Trotz einiger geringfügiger Veränderungen brachten diese vergangenen Programme viele freudige Erinnerungen zurück und zeigten, wie sehr wir als ein Ganzes gewachsen sind. Es gab unzählige Vorfälle, die allzu vertraut schienen, so als ob ich wiederholt déjà vu erlebte, wiederholt und von neuem, wie ein déjà vu.
Vor der Eröffnung jeder Aufführung, während wir darauf warteten, dass sich der Vorhang hob, schloss ich meine Augen, als das milchweiße Trockeneis sich über den eleganten schwarzen Marley-Boden ausbreitete, und bekam eine Gänsehaut. Als die anmutigen Wasserfeen mit Leichtigkeit auf der Bühne tanzten, konnte ich nicht anders und musste kichern, als ich mich daran erinnerte wie ungeschickt wir waren, als wir vor vier Jahren das erste Mal diesen Tanz lernten. Wir praktizierten Stunden lang einfach nur damit wir die Fächer auf gleicher Höhe halten und gemeinsam die Kräuselwirkung schaffen konnten. Ich war beeindruckt von Die Trommler des Tang-Hofes, nicht nur deswegen wie sie sich selbst als Schlagzeugspieler übertrafen, sondern auch weil jeder Schlag ihrer Trommeln mit der robusten Energie der Männer der Tang Dynastie widerhallte.

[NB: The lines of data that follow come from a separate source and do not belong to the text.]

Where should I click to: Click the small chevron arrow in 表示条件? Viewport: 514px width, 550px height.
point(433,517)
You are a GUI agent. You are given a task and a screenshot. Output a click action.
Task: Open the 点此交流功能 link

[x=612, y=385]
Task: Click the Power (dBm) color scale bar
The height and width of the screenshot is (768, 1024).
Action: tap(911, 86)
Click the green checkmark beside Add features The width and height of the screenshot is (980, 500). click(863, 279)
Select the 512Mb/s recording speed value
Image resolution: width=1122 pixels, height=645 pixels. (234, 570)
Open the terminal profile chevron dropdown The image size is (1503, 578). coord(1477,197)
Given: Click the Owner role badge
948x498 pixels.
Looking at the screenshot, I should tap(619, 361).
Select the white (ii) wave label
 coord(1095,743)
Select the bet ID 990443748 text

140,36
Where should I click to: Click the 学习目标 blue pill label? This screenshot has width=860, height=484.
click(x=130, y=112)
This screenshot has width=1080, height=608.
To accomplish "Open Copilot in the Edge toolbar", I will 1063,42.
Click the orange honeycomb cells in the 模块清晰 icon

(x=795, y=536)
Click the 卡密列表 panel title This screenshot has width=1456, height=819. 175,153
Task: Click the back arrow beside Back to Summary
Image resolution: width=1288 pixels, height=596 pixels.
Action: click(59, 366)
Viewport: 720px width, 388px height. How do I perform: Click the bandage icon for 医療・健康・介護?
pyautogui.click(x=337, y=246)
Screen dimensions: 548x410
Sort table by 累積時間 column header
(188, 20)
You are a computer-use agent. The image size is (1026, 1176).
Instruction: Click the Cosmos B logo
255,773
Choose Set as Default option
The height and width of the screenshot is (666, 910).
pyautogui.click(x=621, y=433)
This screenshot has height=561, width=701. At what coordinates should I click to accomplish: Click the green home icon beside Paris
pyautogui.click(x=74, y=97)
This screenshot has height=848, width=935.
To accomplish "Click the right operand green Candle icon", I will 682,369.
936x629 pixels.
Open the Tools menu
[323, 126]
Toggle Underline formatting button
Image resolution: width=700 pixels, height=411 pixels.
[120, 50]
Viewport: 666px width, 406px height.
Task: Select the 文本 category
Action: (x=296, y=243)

Und obwohl ich unzählige Male zuvor mich der Gefahr gegenübersah Tücher zu drehen, war ich jedes Mal, wenn ich meinen 'Bumerang' in die Luft schleuderte nervös. Die Atmosphäre war identisch mit der letztjährigen Tournee. Ich versuchte schneller zu laufen, schneller zu tanzen, so als ob das die Zeit schneller vorübergehen lassen würde, aber trotzdem fühlten sich diese vier Minuten immer wie Äonen an. Schwitzende Hände und Herzklopfen halfen nicht, dass ich mich besser fühlte. Die Spannung in der Luft war ansteckend: alle drückten ihre Daumen während sie mit aufgerissenen Augen auf die blattgrünen Tücher starrten, in der Hoffnung, dass sie Kontrolle behalten und nicht auf den Boden fallen würden. Erst als sich der Vorhang senkte stieß ich einen riesigen Seufzer aus, doch war ich normalerweise in so viel Schock, dass ich mindesten für weitere fünf Minuten zitterte. Manche Dinge ändern sich einfach nie.